TITLE 74: PUBLIC FINANCE
CHAPTER V: TREASURER
PART 760 REVISED UNIFORM UNCLAIMED PROPERTY ACT
SECTION 760.200 TAX-DEFERRED AND TAX-EXEMPT ACCOUNTS


 

Section 760.200  Tax-Deferred and Tax-Exempt Accounts

 

a)         Sections 15-202 and 15-203 of the Act indicate when "tax deferred" and "tax exempt" accounts are presumptively abandoned. Section 15-202 prescribes the rules for tax deferred and tax exempt retirement accounts and Section 15-203 prescribes the rules for other tax deferred accounts. These rules for tax deferred and tax exempt accounts generally have longer periods of abandonment than accounts covered by Section 15-201 of the Act.

 

b)         A Roth IRA is covered under Section 15-202.

 

c)         In some cases, federal law, specifically ERISA (29 U.S.C. 1001 et seq.), may preempt the Act and prevent reporting and remitting retirement accounts or other property representing a retirement plan asset that would otherwise be reportable under the Act.
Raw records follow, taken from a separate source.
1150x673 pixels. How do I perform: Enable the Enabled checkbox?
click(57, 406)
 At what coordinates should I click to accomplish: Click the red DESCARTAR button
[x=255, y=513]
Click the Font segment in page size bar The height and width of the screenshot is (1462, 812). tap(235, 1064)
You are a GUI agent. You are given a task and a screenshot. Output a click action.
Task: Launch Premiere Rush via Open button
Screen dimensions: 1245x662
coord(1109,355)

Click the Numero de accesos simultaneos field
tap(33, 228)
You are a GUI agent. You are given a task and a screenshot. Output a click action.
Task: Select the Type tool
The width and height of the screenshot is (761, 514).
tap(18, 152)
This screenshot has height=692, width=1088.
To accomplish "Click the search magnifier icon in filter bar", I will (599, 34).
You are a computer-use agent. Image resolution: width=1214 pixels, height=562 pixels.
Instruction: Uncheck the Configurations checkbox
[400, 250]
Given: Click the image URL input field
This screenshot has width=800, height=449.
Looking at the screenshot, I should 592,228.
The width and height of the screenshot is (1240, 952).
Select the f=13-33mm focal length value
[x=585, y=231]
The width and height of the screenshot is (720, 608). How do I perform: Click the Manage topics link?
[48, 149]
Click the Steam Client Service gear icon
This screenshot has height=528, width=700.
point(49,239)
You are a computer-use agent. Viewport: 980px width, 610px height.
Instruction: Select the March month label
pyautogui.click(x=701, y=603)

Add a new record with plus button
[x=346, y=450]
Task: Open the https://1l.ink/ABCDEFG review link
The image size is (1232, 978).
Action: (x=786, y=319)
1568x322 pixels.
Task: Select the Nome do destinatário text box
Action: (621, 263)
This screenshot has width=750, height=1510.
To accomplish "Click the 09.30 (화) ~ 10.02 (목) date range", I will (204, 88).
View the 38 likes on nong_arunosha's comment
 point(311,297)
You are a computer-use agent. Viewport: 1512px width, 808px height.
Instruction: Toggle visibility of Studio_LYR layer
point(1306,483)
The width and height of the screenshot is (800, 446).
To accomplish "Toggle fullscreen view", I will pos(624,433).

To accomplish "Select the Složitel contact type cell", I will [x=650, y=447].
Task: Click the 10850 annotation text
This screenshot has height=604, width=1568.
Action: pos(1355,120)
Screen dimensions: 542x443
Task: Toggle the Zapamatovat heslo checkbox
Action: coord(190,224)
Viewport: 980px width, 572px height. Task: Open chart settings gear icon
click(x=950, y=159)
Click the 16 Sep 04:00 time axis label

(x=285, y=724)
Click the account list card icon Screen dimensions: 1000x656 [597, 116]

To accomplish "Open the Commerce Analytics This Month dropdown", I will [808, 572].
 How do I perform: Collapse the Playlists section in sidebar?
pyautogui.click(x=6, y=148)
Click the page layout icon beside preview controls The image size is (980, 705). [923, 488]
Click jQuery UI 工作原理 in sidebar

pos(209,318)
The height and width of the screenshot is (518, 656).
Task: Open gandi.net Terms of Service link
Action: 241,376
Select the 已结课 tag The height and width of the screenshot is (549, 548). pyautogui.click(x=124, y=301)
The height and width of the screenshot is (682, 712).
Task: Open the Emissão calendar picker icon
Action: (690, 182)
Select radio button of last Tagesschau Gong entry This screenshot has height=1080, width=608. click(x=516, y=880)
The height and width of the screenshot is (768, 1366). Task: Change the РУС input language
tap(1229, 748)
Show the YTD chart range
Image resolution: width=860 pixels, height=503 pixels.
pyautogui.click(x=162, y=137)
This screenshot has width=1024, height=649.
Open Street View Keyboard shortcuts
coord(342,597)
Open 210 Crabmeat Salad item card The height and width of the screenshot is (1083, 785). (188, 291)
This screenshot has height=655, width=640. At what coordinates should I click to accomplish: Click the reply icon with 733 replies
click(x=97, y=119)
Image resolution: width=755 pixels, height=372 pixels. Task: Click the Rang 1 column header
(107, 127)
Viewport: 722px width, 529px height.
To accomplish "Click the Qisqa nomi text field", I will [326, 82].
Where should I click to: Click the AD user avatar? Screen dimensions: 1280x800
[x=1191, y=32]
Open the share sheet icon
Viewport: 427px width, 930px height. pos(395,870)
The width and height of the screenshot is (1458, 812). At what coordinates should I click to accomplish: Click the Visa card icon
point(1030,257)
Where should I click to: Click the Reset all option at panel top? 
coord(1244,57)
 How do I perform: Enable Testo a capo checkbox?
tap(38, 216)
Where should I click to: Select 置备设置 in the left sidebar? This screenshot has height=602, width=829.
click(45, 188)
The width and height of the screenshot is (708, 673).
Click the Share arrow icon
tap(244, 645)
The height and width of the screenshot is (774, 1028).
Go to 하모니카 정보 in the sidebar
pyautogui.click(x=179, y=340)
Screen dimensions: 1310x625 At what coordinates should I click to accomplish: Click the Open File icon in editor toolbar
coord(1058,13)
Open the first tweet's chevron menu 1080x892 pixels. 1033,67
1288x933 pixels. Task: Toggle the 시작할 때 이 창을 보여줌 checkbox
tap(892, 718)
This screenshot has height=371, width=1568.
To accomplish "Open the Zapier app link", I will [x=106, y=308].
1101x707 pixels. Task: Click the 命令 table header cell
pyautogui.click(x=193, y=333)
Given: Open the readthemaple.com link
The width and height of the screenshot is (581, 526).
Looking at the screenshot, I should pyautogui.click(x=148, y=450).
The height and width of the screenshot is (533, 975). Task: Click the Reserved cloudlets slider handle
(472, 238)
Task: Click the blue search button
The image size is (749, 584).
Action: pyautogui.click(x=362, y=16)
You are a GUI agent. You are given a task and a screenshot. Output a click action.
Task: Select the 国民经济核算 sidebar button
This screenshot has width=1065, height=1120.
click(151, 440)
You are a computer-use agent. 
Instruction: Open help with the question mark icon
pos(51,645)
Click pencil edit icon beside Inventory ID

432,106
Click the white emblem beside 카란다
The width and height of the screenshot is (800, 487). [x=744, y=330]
Concerning ERISA preemption and unclaimed property statutes, see Commonwealth Edison Co. v. Vega, 174 F.3d 870 (7th Cir. 1999). Nonqualified, government and church plans are not subject to an ERISA preemption, nor are uncashed plan distribution checks issued by a qualified plan that lacks, or has failed to exercise, a forfeiture or other reversionary interest.

 

d)         If a holder is uncertain whether an account qualifies as tax deferred or tax exempt under the Act (i.e., whether the account is covered by Section 15-201 or by Sections 15-202 and 15-203), whether ERISA preempts the Act for a retirement account, or whether an account is covered by Section 15-202 or Section 15-203, the holder may specifically identify the property in a report filed with the administrator or give express notice to the administrator of a potential dispute regarding the property. Specifically identifying the property in a report or providing express notice to the administrator both ensures that the property will be covered by the limitations period of Section 15-610 of the Act and demonstrates that the holder is attempting to comply with the Act in good faith and without negligence. Specifically identifying the property in a report filed with the administrator indicating that the property is not being remitted because ERISA preemption allows a holder to satisfy both its fiduciary obligation under ERISA, which would generally prohibit remitting the property to the administrator, and any obligation under the Act.

 

e)         Pursuant to Section 15-405 of the Act (property reportable and payable or deliverable absent owner demand provision) and Section 15-610(a) of the Act (anti-limitations provision) a nonqualified plan or plan not otherwise subject to preemption under ERISA is prohibited from forfeiting an account or other property.

 

f)         The administrator will accept missing participants' account balances reported and remitted by an ERISA plan fiduciary for a terminated defined contribution plan. See United States Department of Labor Field Assistance Bulletin No. 2014-01 (available at www.dol.gov/agencies/ebsa/employers-and-advisers/guidance/field-assistance-bulletins), which indicates that, despite the ERISA preemption for ongoing plans, a plan fiduciary may report and remit "missing participants' account balances under a state's unclaimed property statute to complete the plan termination process".